The unification and rapid militarization of Germany after 1870 was the factor that destabilized Europe in the latter part of the nineteenth and early twentieth century, leading to a chain reaction that eventually sparked World War I, a war that outdid all others up until its time in its violence and loss of life.
It is easy to blame Germany for its aggressive and destabilizing militarization, but the newly unified nation was, from its point of view, merely trying to catch up with states like Great Britain and France that had had a huge head start in developing into imperial powers. Germany wanted an empire like those it perceived as enriching rival European nations, and it wanted it fast. It believed that a ramped-up military was the best way to achieve this goal. It also wished to be the dominant power on the European continent and built up its armies with that idea in mind.

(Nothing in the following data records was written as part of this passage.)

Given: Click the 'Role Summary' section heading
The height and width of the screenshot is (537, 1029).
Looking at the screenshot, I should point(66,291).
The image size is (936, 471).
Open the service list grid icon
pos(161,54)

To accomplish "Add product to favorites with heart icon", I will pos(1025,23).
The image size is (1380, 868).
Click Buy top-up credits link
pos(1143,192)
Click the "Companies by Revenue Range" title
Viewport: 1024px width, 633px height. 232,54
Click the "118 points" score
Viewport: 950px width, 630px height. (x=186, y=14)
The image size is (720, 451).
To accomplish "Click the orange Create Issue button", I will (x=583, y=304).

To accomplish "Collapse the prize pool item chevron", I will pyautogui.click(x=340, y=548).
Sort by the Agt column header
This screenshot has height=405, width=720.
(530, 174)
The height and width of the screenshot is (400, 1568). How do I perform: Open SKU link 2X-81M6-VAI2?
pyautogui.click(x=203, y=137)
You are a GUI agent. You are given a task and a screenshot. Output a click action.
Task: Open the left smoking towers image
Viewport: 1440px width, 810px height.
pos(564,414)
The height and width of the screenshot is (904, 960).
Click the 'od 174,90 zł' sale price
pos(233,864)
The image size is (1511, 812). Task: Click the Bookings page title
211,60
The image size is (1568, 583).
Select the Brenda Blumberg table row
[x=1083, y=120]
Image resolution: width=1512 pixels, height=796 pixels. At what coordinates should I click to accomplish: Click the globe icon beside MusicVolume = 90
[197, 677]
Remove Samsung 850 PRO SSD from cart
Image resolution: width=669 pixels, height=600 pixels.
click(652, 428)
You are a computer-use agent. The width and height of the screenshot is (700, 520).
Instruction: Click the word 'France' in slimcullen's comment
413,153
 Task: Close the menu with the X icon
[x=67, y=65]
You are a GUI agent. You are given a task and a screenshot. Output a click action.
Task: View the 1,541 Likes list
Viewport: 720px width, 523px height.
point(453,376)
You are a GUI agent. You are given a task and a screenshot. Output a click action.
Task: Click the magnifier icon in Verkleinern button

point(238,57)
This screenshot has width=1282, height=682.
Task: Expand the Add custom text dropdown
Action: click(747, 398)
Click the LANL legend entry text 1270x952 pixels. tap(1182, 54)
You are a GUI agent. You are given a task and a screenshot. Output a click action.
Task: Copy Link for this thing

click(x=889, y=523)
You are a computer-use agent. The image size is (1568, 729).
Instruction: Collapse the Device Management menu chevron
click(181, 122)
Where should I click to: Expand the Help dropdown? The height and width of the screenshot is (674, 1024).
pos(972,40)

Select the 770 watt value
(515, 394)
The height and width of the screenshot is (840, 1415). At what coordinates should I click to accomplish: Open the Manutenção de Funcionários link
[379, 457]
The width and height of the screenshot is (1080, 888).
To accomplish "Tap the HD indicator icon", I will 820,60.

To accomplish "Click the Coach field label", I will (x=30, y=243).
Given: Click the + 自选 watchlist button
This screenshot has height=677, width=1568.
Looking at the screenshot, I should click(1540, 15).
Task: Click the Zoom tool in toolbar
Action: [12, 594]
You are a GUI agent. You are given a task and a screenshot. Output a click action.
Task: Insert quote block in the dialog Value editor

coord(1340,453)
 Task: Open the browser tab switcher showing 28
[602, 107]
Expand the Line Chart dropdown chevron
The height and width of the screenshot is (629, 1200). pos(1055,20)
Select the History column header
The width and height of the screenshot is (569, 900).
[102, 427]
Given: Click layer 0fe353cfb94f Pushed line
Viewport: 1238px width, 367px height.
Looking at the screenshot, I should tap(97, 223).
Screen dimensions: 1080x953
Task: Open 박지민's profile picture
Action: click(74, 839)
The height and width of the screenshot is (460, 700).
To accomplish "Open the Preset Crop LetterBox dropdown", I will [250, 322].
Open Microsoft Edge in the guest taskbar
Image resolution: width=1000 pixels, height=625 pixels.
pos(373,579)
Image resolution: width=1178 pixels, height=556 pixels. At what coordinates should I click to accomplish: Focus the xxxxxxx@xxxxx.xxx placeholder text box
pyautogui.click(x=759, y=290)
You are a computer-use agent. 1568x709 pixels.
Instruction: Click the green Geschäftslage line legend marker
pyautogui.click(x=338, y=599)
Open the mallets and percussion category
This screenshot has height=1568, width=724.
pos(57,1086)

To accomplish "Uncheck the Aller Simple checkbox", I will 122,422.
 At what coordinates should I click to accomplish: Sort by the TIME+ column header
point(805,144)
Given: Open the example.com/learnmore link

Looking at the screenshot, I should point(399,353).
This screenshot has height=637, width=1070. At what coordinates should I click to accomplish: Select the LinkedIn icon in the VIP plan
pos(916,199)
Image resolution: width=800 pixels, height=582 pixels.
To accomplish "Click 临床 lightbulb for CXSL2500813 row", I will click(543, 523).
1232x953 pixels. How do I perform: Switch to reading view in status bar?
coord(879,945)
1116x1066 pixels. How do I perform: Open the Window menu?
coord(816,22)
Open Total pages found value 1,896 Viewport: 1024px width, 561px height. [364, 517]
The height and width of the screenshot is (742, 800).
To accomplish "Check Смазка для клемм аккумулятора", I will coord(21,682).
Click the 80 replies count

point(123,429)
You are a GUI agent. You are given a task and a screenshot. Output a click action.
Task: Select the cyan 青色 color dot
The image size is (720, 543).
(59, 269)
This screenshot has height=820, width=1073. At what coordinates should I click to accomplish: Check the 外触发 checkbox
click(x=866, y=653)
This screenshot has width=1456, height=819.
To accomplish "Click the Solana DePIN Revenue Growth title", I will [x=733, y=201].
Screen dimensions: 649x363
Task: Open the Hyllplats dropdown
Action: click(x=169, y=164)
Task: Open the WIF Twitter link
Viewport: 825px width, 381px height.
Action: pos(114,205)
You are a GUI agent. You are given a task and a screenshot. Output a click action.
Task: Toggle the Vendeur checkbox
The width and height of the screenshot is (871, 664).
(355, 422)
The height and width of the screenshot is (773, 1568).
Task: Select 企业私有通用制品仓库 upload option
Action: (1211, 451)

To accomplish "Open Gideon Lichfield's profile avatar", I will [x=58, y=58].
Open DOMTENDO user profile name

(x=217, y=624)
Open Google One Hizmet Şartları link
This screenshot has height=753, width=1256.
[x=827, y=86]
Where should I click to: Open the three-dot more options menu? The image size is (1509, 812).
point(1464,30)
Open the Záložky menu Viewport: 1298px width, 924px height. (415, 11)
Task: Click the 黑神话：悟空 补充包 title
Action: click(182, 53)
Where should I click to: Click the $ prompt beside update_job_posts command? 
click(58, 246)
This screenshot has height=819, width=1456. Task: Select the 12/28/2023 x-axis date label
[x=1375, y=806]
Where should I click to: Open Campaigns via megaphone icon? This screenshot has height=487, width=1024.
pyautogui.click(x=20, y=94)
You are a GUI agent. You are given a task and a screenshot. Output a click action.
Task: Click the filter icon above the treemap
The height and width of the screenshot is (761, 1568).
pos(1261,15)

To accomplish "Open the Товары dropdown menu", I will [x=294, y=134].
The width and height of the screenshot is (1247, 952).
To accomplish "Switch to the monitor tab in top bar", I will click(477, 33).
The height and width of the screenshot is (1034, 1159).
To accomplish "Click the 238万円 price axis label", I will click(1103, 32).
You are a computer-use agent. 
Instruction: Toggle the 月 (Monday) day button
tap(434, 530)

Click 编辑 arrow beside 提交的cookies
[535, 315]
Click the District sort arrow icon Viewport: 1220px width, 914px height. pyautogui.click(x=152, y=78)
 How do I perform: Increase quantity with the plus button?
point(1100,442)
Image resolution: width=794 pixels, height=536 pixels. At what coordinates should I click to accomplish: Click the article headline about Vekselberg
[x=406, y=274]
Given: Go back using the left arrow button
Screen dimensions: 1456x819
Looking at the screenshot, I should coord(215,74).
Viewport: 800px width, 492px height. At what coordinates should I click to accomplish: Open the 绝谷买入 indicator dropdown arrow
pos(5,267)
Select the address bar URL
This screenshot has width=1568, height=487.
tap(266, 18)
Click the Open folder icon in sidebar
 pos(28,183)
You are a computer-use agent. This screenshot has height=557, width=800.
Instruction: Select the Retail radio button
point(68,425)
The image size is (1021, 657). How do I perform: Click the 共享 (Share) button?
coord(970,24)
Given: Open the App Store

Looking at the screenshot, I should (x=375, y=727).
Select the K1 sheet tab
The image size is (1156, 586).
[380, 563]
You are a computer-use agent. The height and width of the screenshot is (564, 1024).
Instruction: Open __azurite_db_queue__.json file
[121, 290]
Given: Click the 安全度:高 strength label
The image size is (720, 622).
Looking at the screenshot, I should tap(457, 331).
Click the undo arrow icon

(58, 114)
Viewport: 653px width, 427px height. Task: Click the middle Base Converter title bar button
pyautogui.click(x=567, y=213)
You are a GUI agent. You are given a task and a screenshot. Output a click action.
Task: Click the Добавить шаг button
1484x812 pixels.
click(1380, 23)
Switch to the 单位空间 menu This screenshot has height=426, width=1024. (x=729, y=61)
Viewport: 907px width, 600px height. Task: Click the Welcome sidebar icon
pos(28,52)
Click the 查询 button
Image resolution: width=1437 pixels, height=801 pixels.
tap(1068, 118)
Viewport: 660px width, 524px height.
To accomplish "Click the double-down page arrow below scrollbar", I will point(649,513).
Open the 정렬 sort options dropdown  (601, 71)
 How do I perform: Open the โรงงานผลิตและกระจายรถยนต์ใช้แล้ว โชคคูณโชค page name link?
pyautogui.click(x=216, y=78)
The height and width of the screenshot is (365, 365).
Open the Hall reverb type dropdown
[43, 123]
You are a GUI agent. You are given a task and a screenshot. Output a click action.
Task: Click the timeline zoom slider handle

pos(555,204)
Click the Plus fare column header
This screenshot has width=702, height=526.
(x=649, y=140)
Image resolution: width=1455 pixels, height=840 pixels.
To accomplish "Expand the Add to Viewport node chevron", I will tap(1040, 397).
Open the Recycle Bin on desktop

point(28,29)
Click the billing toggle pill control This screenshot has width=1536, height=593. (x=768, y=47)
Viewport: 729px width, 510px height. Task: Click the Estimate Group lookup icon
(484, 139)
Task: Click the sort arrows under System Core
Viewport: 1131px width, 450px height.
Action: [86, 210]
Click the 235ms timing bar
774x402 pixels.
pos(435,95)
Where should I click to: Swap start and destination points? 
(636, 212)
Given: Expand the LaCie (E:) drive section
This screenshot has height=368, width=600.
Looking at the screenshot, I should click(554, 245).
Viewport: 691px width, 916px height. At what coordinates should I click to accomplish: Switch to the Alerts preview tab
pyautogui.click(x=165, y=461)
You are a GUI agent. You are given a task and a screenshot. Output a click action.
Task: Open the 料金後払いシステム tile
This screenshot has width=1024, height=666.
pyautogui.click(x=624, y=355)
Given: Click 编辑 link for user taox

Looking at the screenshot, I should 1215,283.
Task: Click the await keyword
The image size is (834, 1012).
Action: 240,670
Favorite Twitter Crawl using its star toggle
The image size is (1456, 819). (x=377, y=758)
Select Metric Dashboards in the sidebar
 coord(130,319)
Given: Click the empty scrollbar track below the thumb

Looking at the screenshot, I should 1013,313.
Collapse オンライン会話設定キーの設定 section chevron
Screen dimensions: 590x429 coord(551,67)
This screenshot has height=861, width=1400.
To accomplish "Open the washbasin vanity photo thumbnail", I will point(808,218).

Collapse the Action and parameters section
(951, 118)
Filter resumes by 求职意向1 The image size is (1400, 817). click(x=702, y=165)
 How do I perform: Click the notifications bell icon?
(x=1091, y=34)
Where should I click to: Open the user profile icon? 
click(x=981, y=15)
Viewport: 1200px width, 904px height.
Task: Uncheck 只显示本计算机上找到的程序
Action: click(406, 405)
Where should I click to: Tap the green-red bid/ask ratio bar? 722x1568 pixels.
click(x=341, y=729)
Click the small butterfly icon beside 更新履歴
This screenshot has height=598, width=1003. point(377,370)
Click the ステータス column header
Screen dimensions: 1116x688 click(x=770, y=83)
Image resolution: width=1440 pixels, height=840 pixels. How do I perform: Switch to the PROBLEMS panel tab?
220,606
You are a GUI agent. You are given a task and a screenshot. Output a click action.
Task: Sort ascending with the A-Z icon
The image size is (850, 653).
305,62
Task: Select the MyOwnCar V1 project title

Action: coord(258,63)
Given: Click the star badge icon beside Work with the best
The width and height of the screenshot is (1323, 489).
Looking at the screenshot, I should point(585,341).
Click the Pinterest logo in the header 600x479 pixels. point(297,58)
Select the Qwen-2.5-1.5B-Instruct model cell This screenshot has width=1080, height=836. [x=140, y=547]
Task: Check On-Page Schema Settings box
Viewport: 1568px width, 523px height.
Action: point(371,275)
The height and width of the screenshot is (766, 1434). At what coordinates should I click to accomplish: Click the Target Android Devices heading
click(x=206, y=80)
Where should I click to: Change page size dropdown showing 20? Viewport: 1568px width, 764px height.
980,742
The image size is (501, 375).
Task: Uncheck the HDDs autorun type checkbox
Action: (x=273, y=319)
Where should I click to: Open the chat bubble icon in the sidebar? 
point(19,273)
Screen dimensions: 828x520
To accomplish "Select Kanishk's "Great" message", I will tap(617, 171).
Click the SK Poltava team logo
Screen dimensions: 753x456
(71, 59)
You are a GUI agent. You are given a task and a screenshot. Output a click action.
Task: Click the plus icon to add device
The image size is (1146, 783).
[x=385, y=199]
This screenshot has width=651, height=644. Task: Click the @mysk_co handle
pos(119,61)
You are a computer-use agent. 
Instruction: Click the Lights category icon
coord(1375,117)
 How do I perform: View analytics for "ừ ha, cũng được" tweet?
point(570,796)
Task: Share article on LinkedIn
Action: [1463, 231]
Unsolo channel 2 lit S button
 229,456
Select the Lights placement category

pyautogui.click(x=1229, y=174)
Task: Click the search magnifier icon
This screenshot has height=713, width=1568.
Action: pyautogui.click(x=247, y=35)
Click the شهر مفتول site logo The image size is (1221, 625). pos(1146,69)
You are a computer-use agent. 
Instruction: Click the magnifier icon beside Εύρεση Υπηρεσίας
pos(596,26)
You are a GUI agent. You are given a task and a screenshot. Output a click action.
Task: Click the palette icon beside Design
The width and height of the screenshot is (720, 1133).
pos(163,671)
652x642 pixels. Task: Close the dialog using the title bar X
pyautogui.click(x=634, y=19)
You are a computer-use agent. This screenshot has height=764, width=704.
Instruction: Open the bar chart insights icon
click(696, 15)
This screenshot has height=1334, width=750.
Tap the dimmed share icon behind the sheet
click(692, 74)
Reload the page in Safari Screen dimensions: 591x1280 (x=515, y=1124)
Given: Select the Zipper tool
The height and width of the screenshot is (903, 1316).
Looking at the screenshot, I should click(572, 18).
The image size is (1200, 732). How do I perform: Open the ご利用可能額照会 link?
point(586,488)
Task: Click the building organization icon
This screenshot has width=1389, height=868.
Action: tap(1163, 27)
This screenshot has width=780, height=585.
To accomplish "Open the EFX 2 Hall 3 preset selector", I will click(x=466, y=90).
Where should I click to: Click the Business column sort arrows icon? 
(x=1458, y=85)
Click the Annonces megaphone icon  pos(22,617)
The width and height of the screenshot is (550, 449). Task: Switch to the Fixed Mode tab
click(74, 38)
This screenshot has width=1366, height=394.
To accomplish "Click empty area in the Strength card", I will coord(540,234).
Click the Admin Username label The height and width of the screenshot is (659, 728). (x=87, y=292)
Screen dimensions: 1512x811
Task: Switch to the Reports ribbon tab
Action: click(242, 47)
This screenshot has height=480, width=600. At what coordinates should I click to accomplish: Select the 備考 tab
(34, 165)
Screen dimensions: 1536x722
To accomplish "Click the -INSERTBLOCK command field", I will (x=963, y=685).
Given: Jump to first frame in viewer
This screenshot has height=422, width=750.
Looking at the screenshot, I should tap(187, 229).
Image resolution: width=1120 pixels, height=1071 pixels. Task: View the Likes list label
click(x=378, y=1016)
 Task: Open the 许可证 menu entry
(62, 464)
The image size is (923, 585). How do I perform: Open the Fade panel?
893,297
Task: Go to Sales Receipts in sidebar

After its victory in the Franco-Prussian war, Germany was eager as well to take on the dominant world superpower, Great Britain, especially for control of the seas. Great Britain was beginning to weaken, but, from its point of view, no way was it about to give up its naval dominance. As Germany massively built up its fleet, so did Great Britain, heightening tensions across the continent.
Because both major and minor European nations were on edge about the possibility of war, they entered into a series of alliances in which they promised to support each other in case of attack.
The assassination of Archduke Franz Ferdinand was the match thrown on the fire that blew up the whole edifice. Because the increased militarization of Germany had led to a complicated chain of alliances, almost of all of Europe got dragged into a war that might have been contained. It is easy—and to some extent, right—to blame Germany for this, but they also were copying their neighbors's playbooks, and there is plenty of blame to spread around on all sides.